● **TASK BRIEF**: Write out the rows below exactly as they appear, beginning at the line that has "The height and width of the screenshot is (1080, 1728)." and stopping after the line that has "Action: coord(135,436)".
::::
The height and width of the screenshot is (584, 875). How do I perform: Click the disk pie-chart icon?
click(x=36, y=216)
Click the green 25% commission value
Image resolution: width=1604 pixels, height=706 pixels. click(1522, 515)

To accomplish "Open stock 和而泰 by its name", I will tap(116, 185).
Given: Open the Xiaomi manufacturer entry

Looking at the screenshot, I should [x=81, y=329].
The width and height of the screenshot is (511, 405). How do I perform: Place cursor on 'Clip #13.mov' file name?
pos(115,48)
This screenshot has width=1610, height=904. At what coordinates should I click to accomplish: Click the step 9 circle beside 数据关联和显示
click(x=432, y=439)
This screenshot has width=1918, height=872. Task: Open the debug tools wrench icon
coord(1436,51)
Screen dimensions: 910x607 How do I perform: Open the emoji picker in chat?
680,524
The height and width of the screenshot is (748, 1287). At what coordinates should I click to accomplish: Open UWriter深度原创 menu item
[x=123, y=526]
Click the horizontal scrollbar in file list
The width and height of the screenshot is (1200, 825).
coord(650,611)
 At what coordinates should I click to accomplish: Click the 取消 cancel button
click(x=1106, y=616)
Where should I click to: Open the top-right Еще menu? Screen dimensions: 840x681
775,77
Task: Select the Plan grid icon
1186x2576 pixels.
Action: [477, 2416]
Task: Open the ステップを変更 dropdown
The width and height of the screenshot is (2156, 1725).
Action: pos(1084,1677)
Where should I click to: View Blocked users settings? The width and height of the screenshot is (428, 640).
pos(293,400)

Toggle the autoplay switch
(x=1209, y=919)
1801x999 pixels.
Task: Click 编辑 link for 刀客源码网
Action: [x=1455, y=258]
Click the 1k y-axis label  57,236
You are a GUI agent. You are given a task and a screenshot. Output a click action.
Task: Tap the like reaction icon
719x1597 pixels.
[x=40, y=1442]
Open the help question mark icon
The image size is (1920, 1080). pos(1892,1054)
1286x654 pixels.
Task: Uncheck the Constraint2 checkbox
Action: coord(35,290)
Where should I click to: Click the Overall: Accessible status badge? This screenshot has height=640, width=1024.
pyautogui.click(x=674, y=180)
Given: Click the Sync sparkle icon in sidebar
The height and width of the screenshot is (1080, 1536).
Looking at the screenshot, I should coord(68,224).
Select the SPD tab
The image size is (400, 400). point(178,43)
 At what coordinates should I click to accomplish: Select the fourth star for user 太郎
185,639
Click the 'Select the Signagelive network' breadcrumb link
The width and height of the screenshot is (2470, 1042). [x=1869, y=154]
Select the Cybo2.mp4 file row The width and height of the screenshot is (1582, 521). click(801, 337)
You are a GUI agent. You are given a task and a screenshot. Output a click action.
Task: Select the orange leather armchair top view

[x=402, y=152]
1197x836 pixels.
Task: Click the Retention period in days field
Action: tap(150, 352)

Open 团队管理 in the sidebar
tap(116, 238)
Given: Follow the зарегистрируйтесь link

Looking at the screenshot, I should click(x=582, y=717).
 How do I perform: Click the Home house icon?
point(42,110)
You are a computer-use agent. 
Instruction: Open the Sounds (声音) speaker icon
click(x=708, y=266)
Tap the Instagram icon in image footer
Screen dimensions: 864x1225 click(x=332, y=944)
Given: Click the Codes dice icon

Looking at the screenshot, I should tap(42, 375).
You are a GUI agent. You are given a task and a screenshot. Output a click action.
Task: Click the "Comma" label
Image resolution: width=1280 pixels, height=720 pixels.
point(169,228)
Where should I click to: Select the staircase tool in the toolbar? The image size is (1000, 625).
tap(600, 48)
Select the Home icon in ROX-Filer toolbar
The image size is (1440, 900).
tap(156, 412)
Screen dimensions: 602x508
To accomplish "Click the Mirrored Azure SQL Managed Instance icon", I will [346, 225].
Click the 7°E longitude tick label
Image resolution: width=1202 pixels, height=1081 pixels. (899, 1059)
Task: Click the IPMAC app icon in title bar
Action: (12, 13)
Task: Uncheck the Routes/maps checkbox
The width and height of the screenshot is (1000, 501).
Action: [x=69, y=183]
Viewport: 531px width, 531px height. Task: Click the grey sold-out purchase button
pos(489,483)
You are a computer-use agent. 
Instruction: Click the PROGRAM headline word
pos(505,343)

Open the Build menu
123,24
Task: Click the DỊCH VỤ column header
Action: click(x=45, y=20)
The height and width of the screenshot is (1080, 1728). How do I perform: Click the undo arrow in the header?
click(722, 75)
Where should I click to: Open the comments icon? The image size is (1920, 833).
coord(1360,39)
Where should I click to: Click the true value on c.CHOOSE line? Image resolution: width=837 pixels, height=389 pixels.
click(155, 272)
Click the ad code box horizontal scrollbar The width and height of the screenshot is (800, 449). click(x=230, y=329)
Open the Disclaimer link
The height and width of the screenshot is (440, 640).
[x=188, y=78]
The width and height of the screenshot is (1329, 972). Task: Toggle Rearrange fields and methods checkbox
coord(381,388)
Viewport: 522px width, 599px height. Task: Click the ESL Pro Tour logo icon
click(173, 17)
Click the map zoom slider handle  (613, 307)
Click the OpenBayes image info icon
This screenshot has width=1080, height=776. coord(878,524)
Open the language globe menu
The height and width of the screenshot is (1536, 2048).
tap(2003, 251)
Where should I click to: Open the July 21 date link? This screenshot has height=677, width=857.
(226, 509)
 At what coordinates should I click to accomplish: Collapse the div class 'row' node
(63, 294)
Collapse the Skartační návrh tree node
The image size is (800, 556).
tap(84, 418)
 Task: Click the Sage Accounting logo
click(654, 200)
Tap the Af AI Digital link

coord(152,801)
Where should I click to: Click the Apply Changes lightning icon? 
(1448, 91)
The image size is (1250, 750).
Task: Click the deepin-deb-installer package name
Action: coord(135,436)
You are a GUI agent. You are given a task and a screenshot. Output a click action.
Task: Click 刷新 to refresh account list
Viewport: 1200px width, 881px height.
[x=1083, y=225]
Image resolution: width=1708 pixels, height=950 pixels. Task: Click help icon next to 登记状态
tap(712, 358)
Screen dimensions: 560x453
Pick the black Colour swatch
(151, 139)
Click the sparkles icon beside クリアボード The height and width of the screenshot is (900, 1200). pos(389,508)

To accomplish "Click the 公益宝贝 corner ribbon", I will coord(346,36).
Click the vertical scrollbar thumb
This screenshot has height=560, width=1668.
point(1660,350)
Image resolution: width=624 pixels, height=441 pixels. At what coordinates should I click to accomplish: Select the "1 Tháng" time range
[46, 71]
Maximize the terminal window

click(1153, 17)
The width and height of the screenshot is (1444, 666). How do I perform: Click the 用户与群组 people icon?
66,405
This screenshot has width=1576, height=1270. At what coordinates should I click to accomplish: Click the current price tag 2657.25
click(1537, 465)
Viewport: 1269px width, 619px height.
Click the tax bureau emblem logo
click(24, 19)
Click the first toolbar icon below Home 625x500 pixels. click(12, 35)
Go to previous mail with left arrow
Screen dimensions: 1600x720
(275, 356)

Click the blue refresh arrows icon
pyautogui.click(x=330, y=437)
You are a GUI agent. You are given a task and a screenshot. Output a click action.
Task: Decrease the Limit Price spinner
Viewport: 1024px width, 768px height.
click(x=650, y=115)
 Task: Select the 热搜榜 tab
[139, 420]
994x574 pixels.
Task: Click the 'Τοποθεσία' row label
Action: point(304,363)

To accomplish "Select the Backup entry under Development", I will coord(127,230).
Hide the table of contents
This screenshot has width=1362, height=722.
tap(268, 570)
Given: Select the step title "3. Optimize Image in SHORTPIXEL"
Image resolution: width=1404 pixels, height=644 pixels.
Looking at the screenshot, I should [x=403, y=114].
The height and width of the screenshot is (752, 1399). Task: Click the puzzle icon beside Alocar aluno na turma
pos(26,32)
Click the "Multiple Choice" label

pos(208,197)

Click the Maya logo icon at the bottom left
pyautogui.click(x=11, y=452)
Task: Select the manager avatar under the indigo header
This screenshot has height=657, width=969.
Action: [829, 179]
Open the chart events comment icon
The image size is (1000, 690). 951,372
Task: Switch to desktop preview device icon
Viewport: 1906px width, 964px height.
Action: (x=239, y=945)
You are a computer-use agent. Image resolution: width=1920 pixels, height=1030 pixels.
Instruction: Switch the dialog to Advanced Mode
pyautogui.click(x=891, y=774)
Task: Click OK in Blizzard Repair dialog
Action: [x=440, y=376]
::::
● **TASK RESPONSE**:
The height and width of the screenshot is (1080, 1728). How do I perform: Click the undo arrow in the header?
click(722, 75)
Where should I click to: Open the comments icon? The image size is (1920, 833).
coord(1360,39)
Where should I click to: Click the true value on c.CHOOSE line? Image resolution: width=837 pixels, height=389 pixels.
click(155, 272)
Click the ad code box horizontal scrollbar The width and height of the screenshot is (800, 449). click(x=230, y=329)
Open the Disclaimer link
The height and width of the screenshot is (440, 640).
[x=188, y=78]
The width and height of the screenshot is (1329, 972). Task: Toggle Rearrange fields and methods checkbox
coord(381,388)
Viewport: 522px width, 599px height. Task: Click the ESL Pro Tour logo icon
click(173, 17)
Click the map zoom slider handle  (613, 307)
Click the OpenBayes image info icon
This screenshot has width=1080, height=776. coord(878,524)
Open the language globe menu
The height and width of the screenshot is (1536, 2048).
tap(2003, 251)
Where should I click to: Open the July 21 date link? This screenshot has height=677, width=857.
(226, 509)
 At what coordinates should I click to accomplish: Collapse the div class 'row' node
(63, 294)
Collapse the Skartační návrh tree node
The image size is (800, 556).
tap(84, 418)
 Task: Click the Sage Accounting logo
click(654, 200)
Tap the Af AI Digital link

coord(152,801)
Where should I click to: Click the Apply Changes lightning icon? 
(1448, 91)
The image size is (1250, 750).
Task: Click the deepin-deb-installer package name
Action: coord(135,436)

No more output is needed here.